**Task instructions**
Can you reproduce the items below word for word, from the first line through the line that contains "Looking at the"? Leave the pictures out.

**Given entries**
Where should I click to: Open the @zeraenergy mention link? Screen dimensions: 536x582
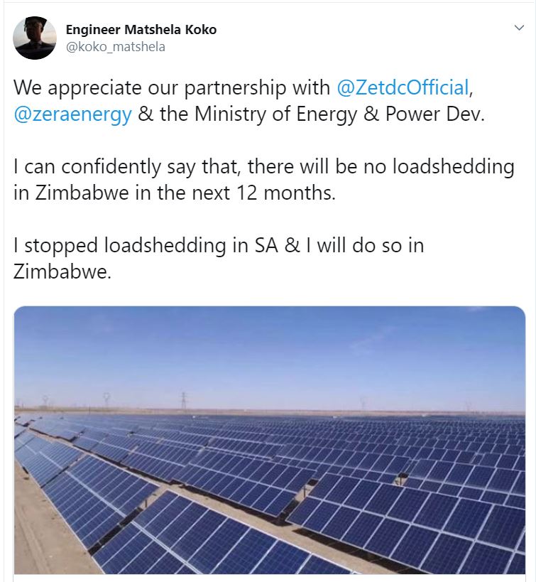click(x=72, y=114)
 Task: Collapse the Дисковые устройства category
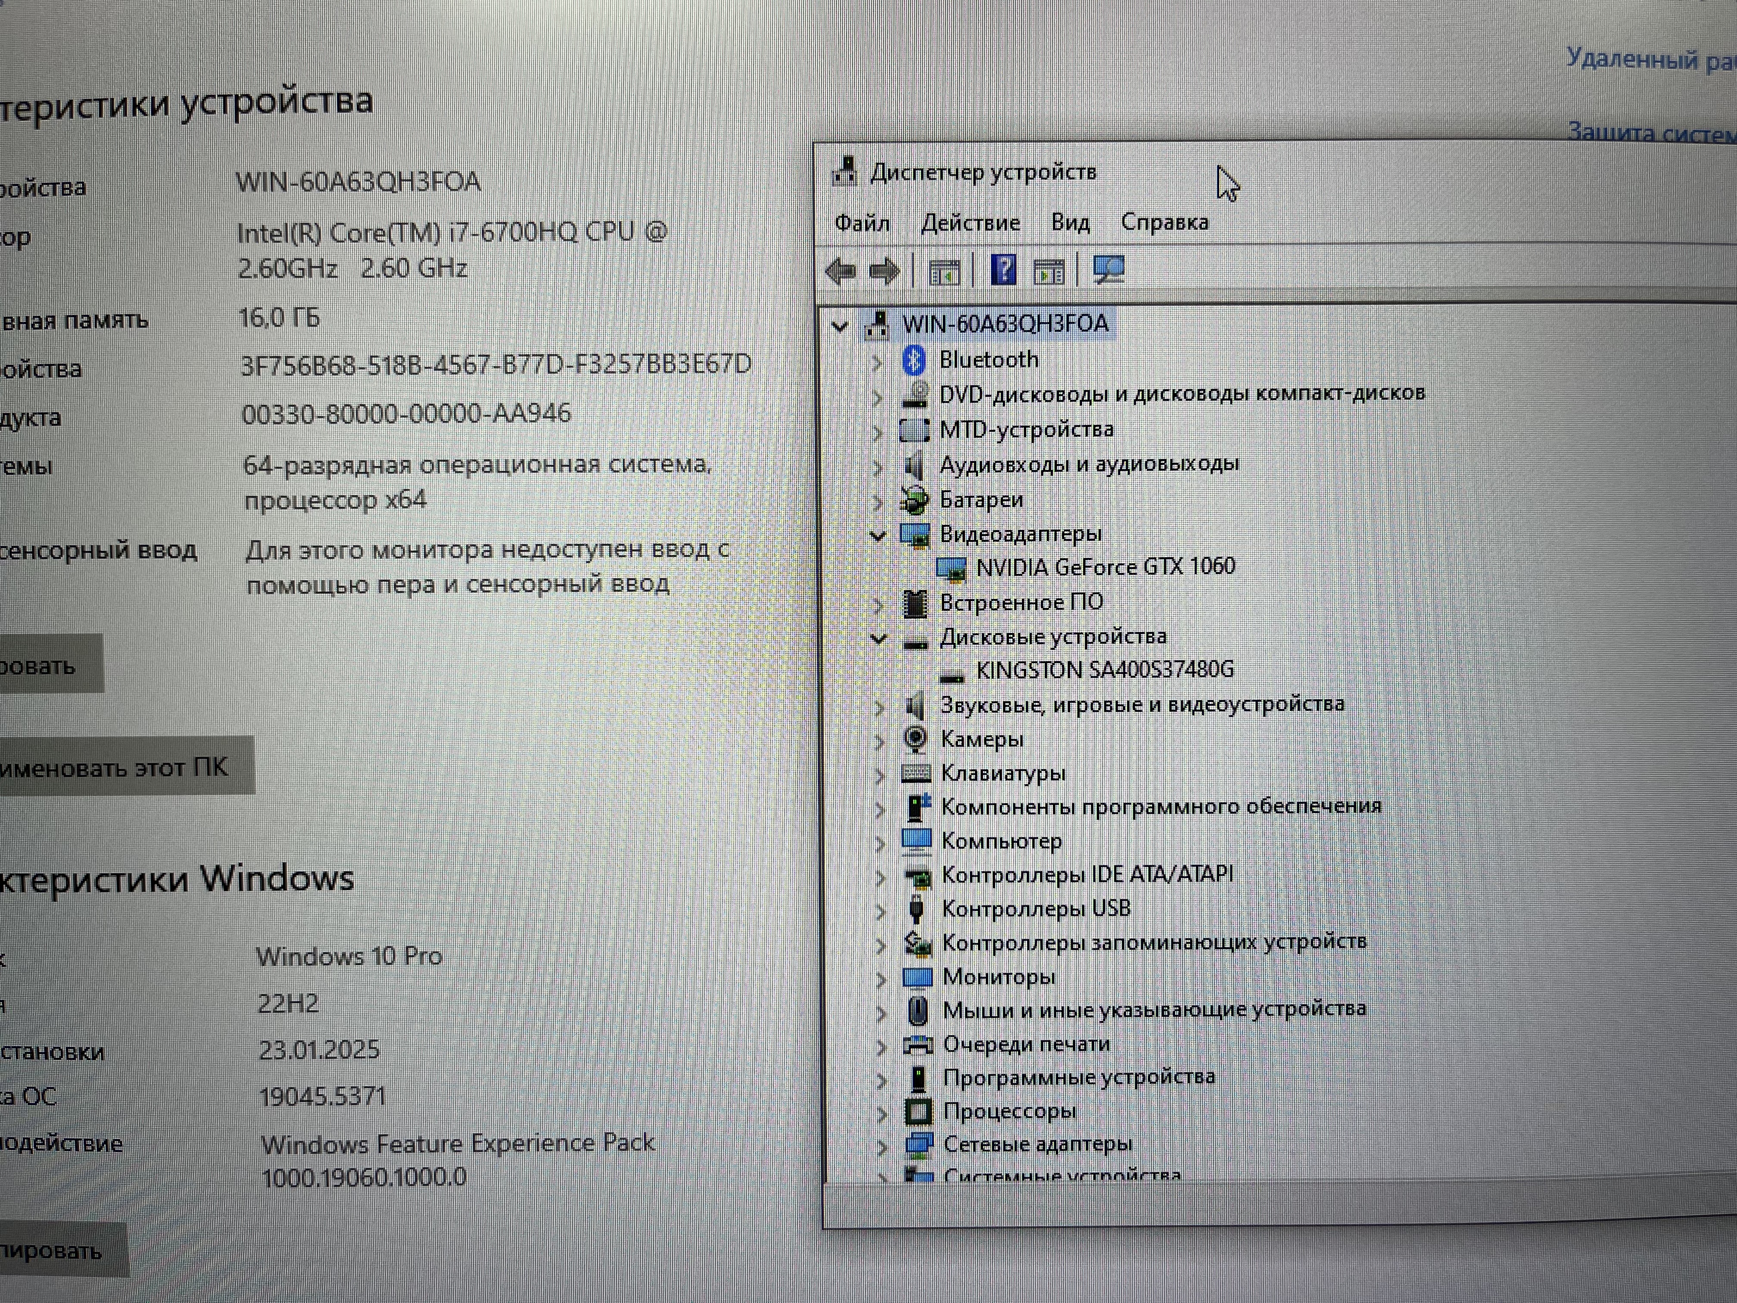[x=879, y=639]
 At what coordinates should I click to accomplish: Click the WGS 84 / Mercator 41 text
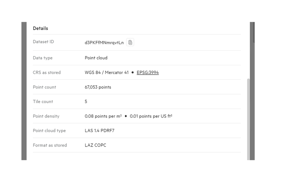[107, 72]
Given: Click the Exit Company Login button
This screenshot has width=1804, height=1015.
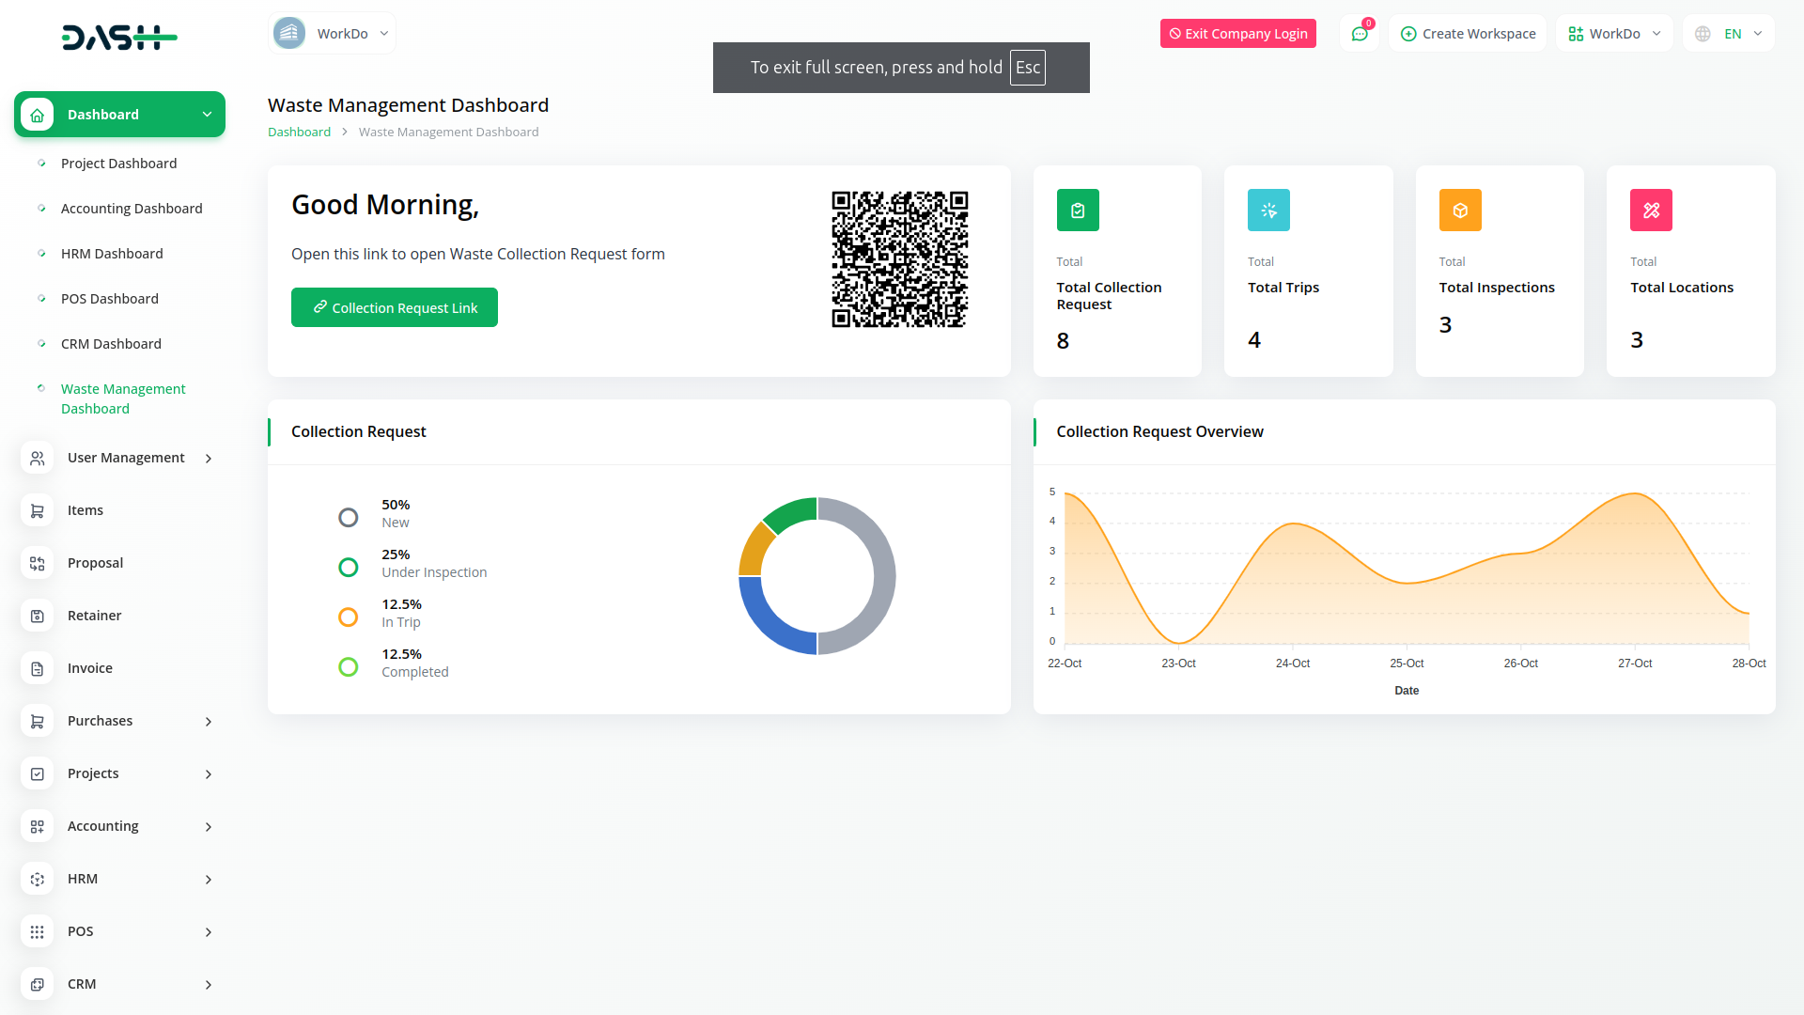Looking at the screenshot, I should (1237, 34).
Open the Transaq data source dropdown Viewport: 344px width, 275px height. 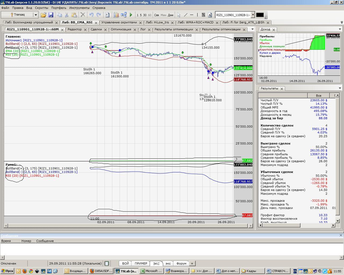coord(35,15)
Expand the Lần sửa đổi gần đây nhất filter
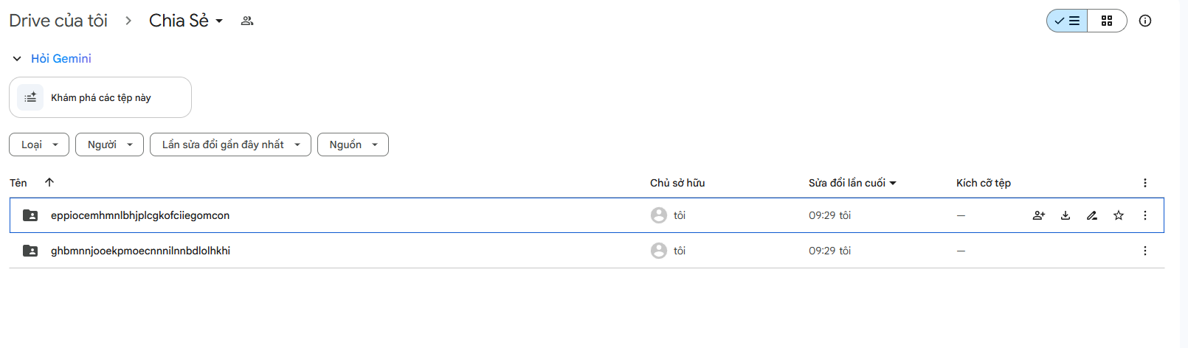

**Exercise result**
Where should I click to: Open the @zeraenergy mention link? Screen dimensions: 536x582
click(x=72, y=114)
 Task: Collapse the Дисковые устройства category
[x=879, y=639]
 At what coordinates should I click to accomplish: Click the WGS 84 / Mercator 41 text
[107, 72]
Given: Click the Exit Company Login button
This screenshot has width=1804, height=1015.
Looking at the screenshot, I should (1237, 34).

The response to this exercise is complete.